Countries, therefore, when lawmaking falls exclusively to the lot of the poor cannot hope for much economy in public expenditure; expenses will always be considerable, either because taxes cannot touch those who vote for them or because they are assessed in a way to prevent that.

...

In other words, a democratic government is the only one in which those who vote for a tax can escape the obligation to pay it.
--Alexis de Tocqueville, Democracy in America, vol. 1, pt. 2, ch. 5 (1840)

The American colonies, all know, were greatly opposed to taxation without representation. They were also, a less celebrated quality, equally opposed to taxation with representation.
--John Kenneth Galbraith, The Age of Uncertainty, Chapter 6, p.180

Still one thing more, fellow citizens -- a wise and frugal Government, which shall restrain men from injuring one another, shall leave them otherwise free to regulate their own pursuits of industry and improvement, and shall not take from the mouth of labor the bread it has earned. This is the sum of good government...
--Thomas Jefferson, First Inaugural Address, March 4, 1801

[edit] Related: U.S. Government Inquiries About Debt-Reducing Game

now THIS is a fascinating idea (emphasis mine):
Gamers may soon be able to help reduce the United States' massive budget deficit.
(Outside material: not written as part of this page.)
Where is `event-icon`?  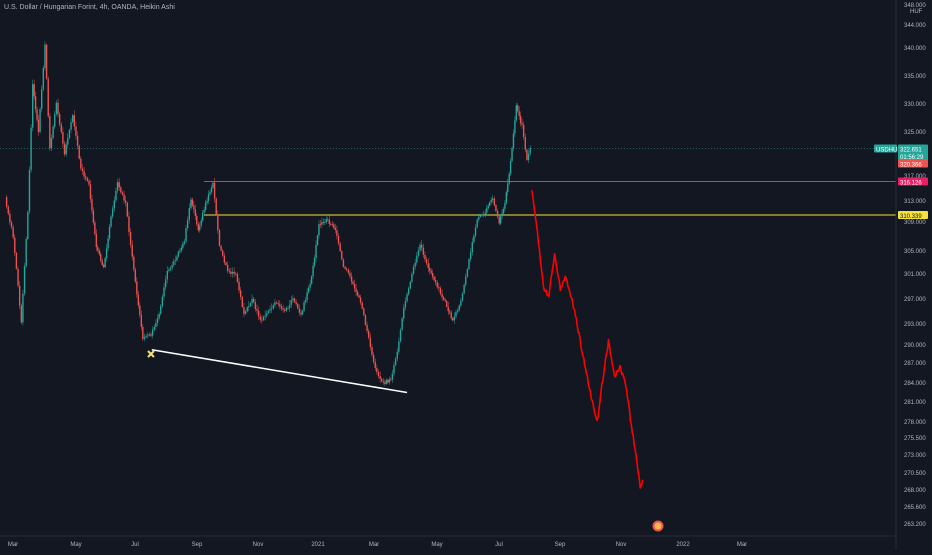 event-icon is located at coordinates (658, 526).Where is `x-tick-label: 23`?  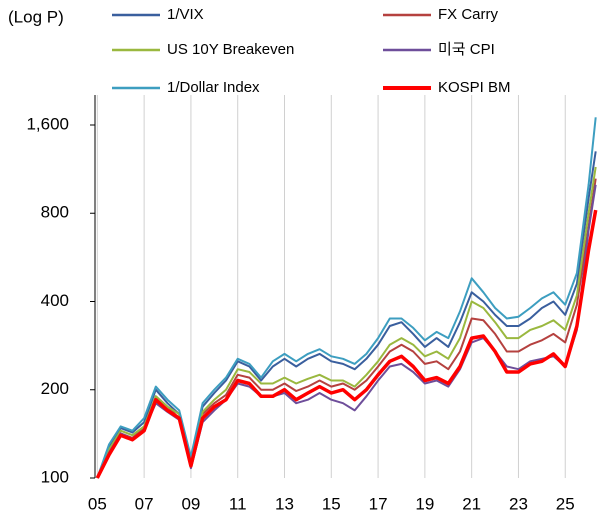 x-tick-label: 23 is located at coordinates (518, 504).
In an effort to reduce the USA's $12.8 trillion federal budget deficit, President Barack Obama's fiscal commission co-chairman Erskine Bowles has asked Microsoft CEO Steve Ballmer about creating a debt-reducing videogame, USA Today reports.
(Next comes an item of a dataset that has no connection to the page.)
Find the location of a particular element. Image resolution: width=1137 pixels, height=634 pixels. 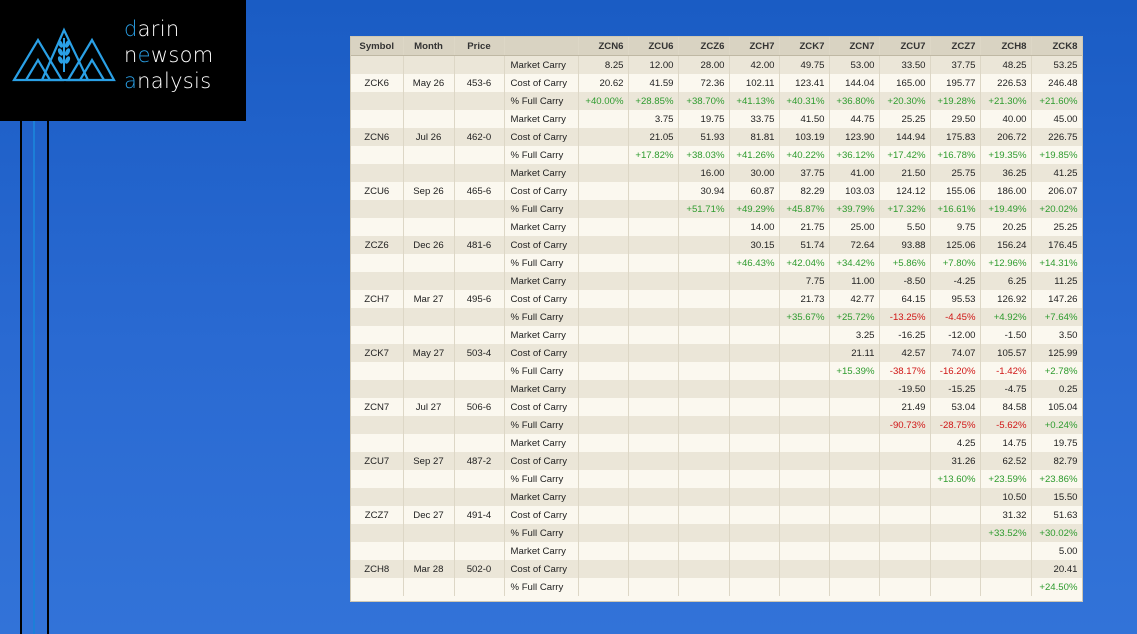

table-cell: -8.50 is located at coordinates (905, 281).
According to the report, the game would "enable anyone with a computer to take a stab at balancing the budget." Democratic Senator Bob Kerrey said the game could even "go viral."

"What you could get is support among the populace for the exceptionally unpopular things you need to do to solve this problem," added Kerry, who help release his own budget-reducing game called Budget Shadows for PC in 1994 as chairman of the Bipartisan Commission on Entitlement and Tax Reform.